▶ _STATED TASK 1_: Edit the rows from the line containing "You are a computer-use agent." through the line containing "coord(1231,210)" by replacing "help icon" with "question mark icon" and leaving everything else unchanged. Omit the pictures from your answer.

▶ _READING TEXT_:
★ ★ ★
Penrod v. Ohio Department of Administrative Services (2007)

Justice O'Connor authored the majority opinion, which held, over the strident and lengthy dissents of Justices Lundberg Stratton, Moyer, and O'Donnell, that before the state government may fire a government employee to enhance agency efficiency, it must demonstrate, through evidence, that eliminating the employee's position enhances efficiency. Specifically, the majority held that "The Department of Administrative Services did not meet its burden of establishing that efficiency was the reason for the abolishment."

The dissenting opinion, authored by Justice Lundberg Stratton and concurred in by Justices Moyer and O'Donnell rendered harsh criticism of the majority, noting the following::

  • "[T]he majority simply finds that the “statement of rationale * * * was fundamentally deficient,” which is to say the court disagrees with the factual basis for the actions of the Ohio Department of Administrative Services (“DAS”). The majority resolves this case on an analysis of the facts, not the law. I respectfully disagree with its factual analysis and its avoidance of the legal issues."
★ ★ ★
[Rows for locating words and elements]
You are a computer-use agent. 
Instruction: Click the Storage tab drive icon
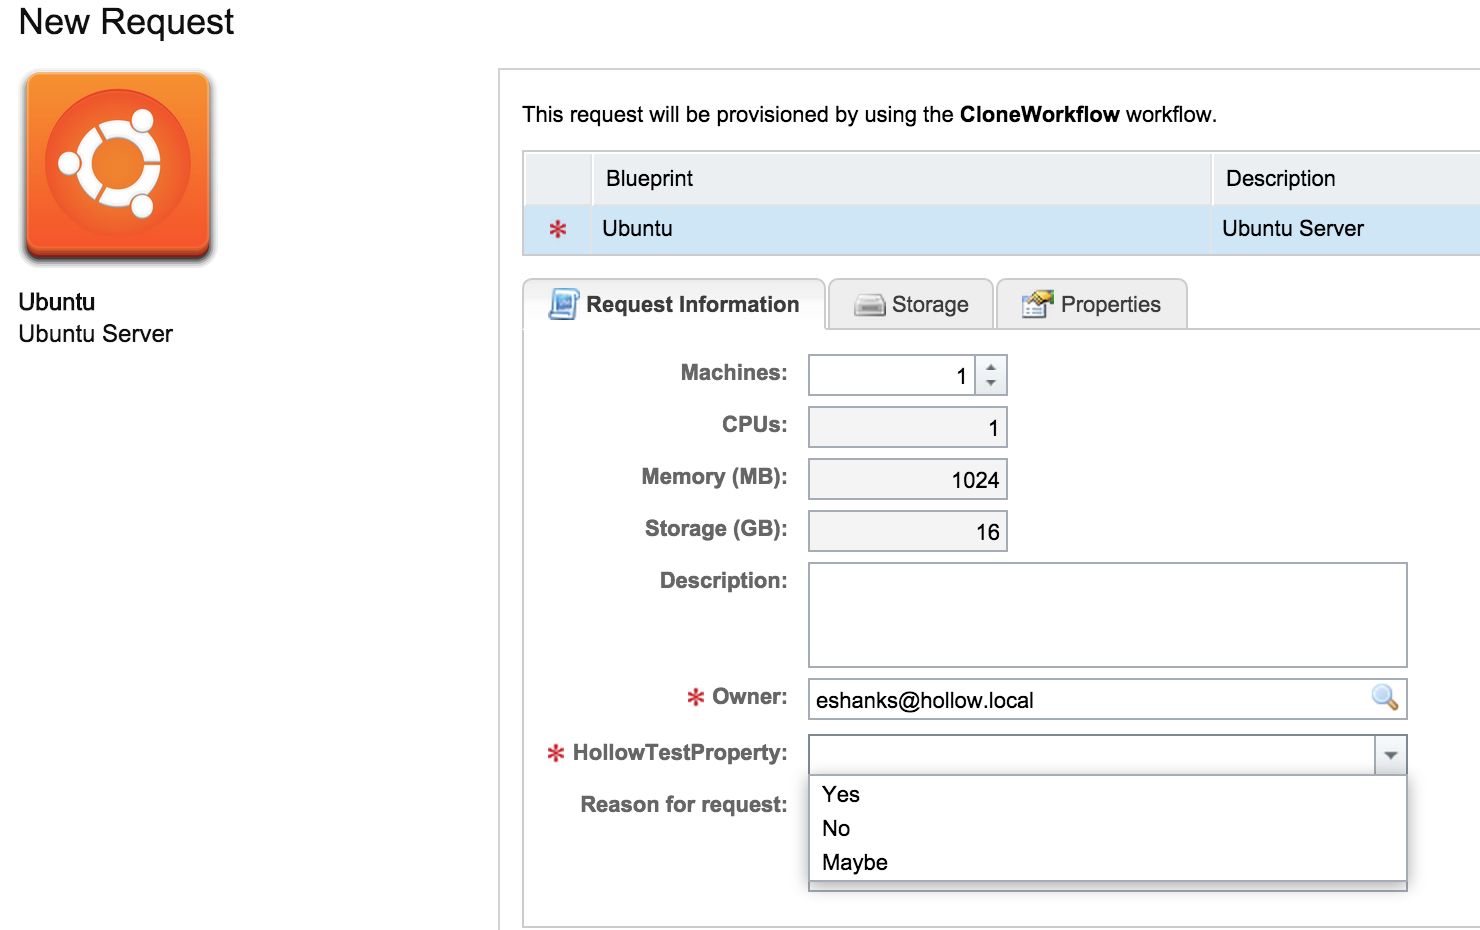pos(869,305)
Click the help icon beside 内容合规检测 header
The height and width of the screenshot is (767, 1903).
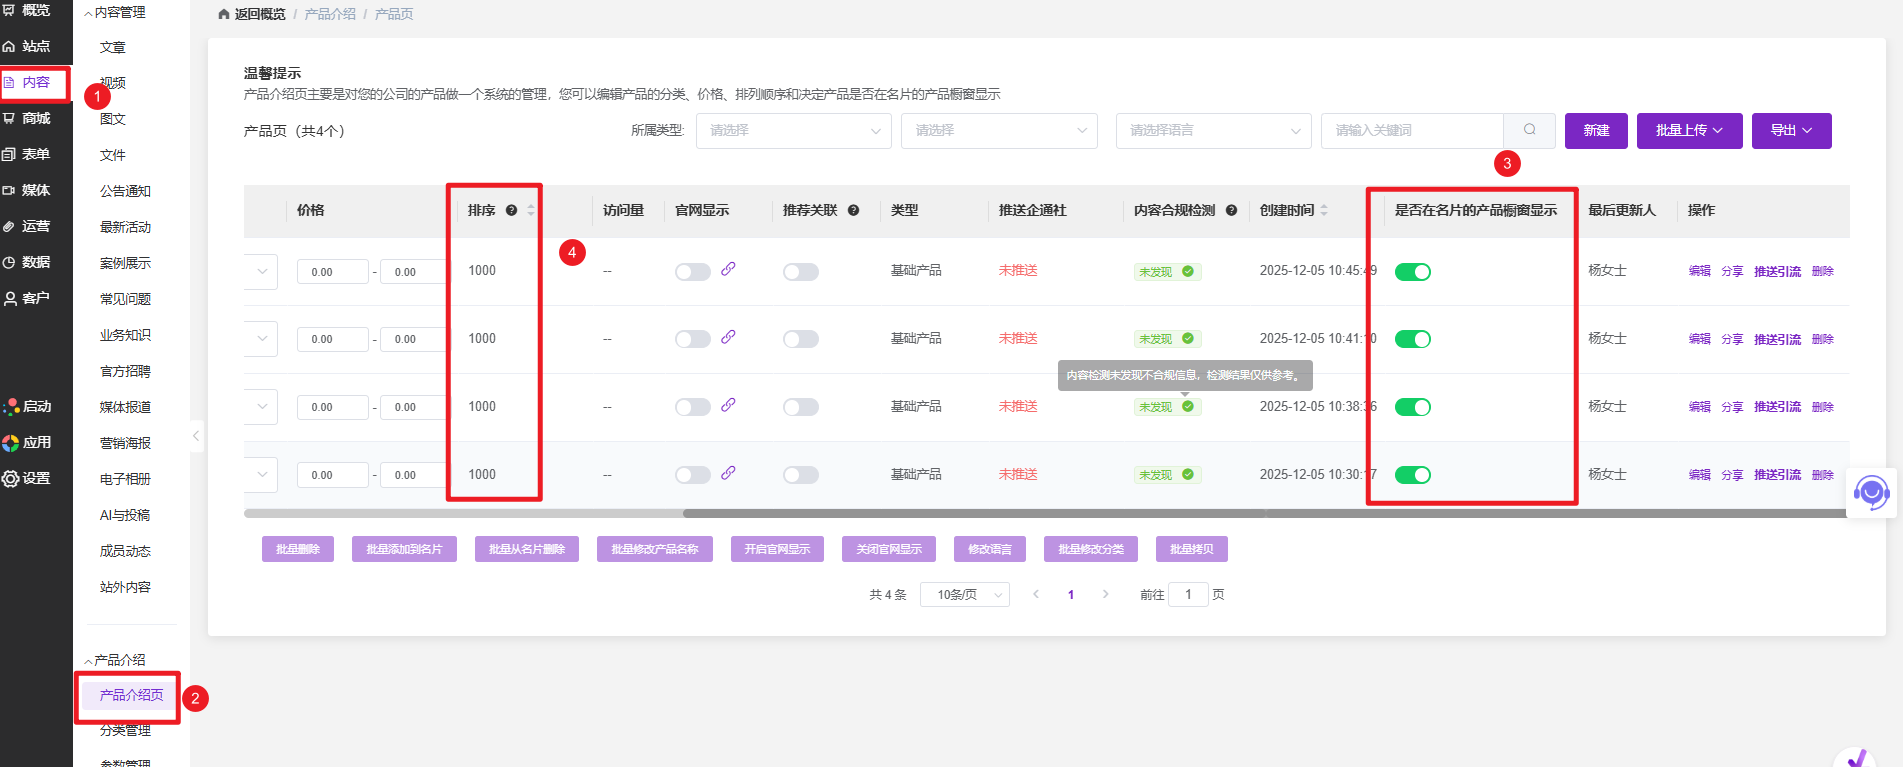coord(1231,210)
★ ★ ★
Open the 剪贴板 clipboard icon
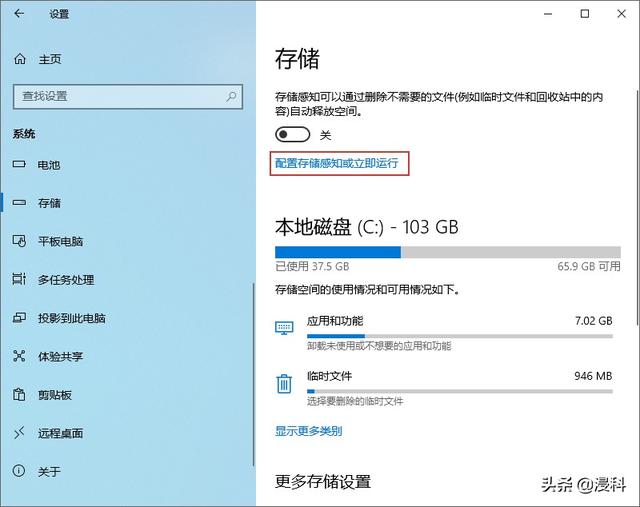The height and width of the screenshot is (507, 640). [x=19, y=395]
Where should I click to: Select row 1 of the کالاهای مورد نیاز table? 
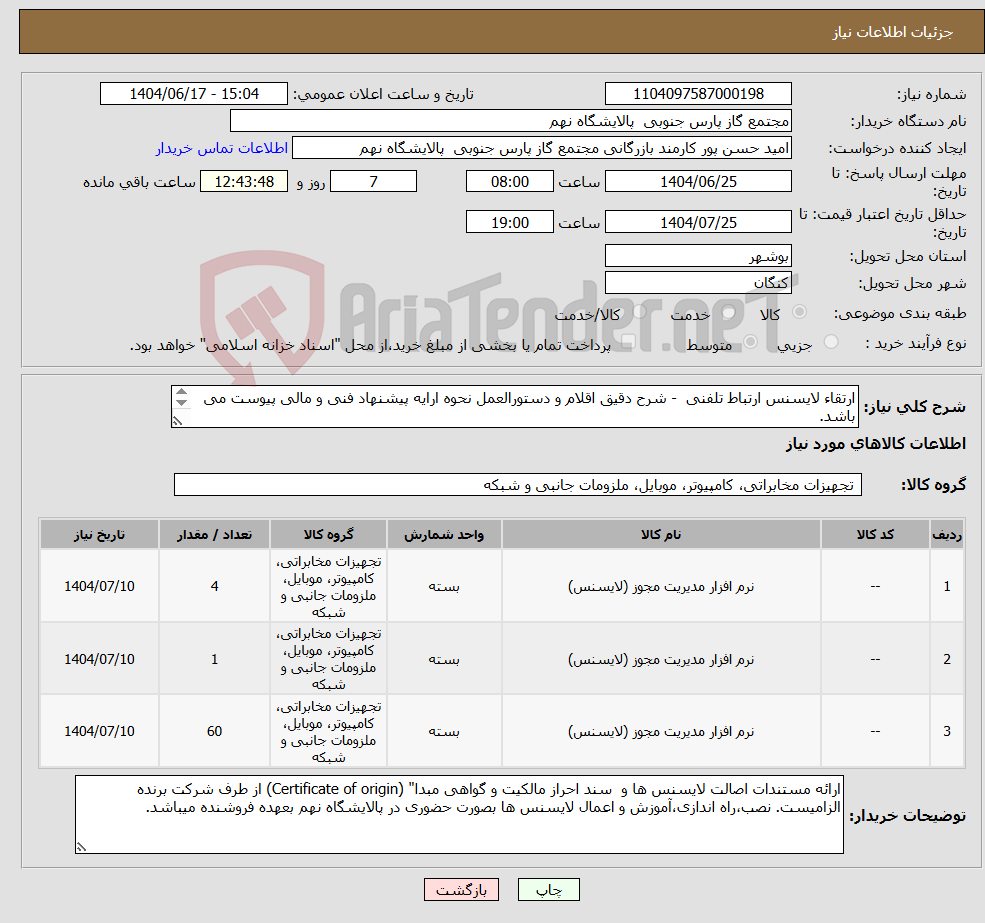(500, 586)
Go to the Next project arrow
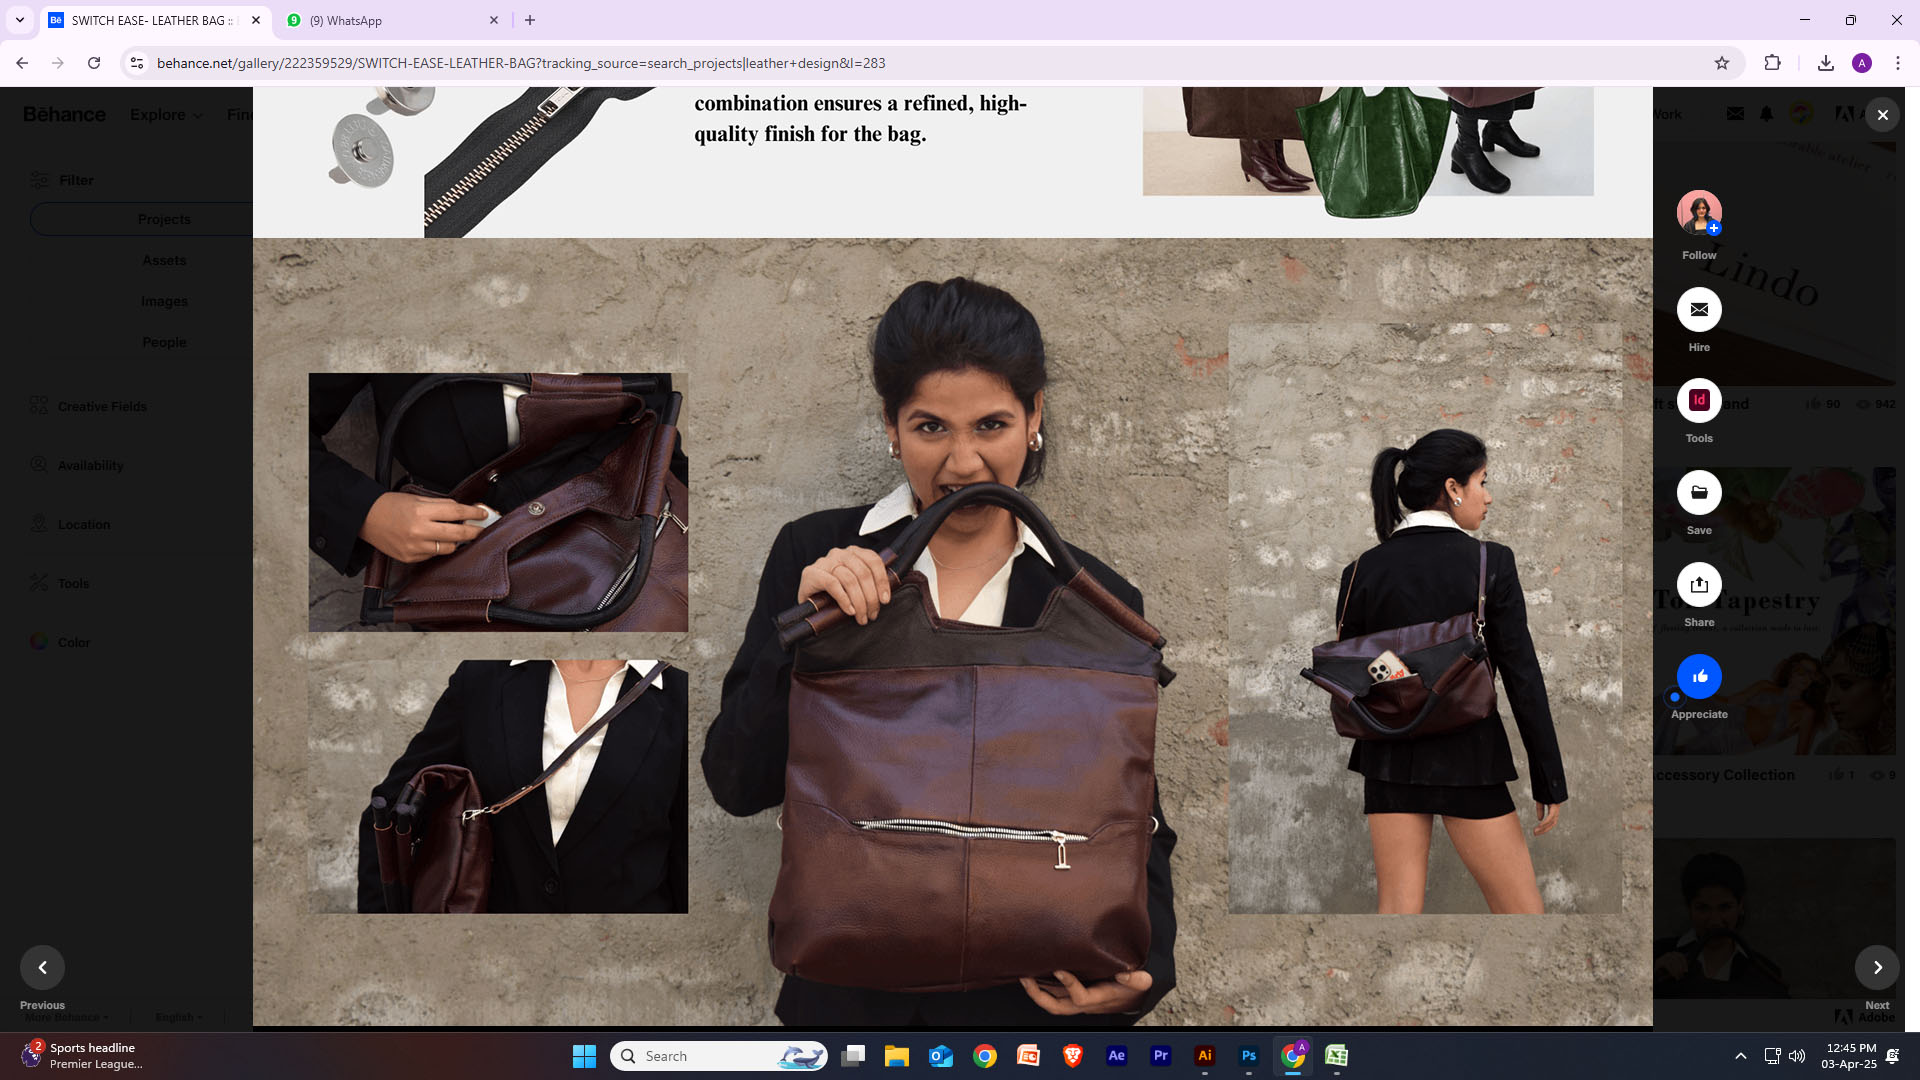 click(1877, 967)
★ ★ ★
▶ _STATED TASK 2_: Repeat the text on Penrod v. Ohio Department of Administrative Services in full, word for word.

▶ _TASK ANSWER 1_:
You are a computer-use agent. 
Instruction: Click the Storage tab drive icon
pos(869,305)
Click the question mark icon beside 内容合规检测 header
The height and width of the screenshot is (767, 1903).
coord(1231,210)

▶ _TASK ANSWER 2_:
Penrod v. Ohio Department of Administrative Services (2007)

Justice O'Connor authored the majority opinion, which held, over the strident and lengthy dissents of Justices Lundberg Stratton, Moyer, and O'Donnell, that before the state government may fire a government employee to enhance agency efficiency, it must demonstrate, through evidence, that eliminating the employee's position enhances efficiency. Specifically, the majority held that "The Department of Administrative Services did not meet its burden of establishing that efficiency was the reason for the abolishment."

The dissenting opinion, authored by Justice Lundberg Stratton and concurred in by Justices Moyer and O'Donnell rendered harsh criticism of the majority, noting the following::

  • "[T]he majority simply finds that the “statement of rationale * * * was fundamentally deficient,” which is to say the court disagrees with the factual basis for the actions of the Ohio Department of Administrative Services (“DAS”). The majority resolves this case on an analysis of the facts, not the law. I respectfully disagree with its factual analysis and its avoidance of the legal issues."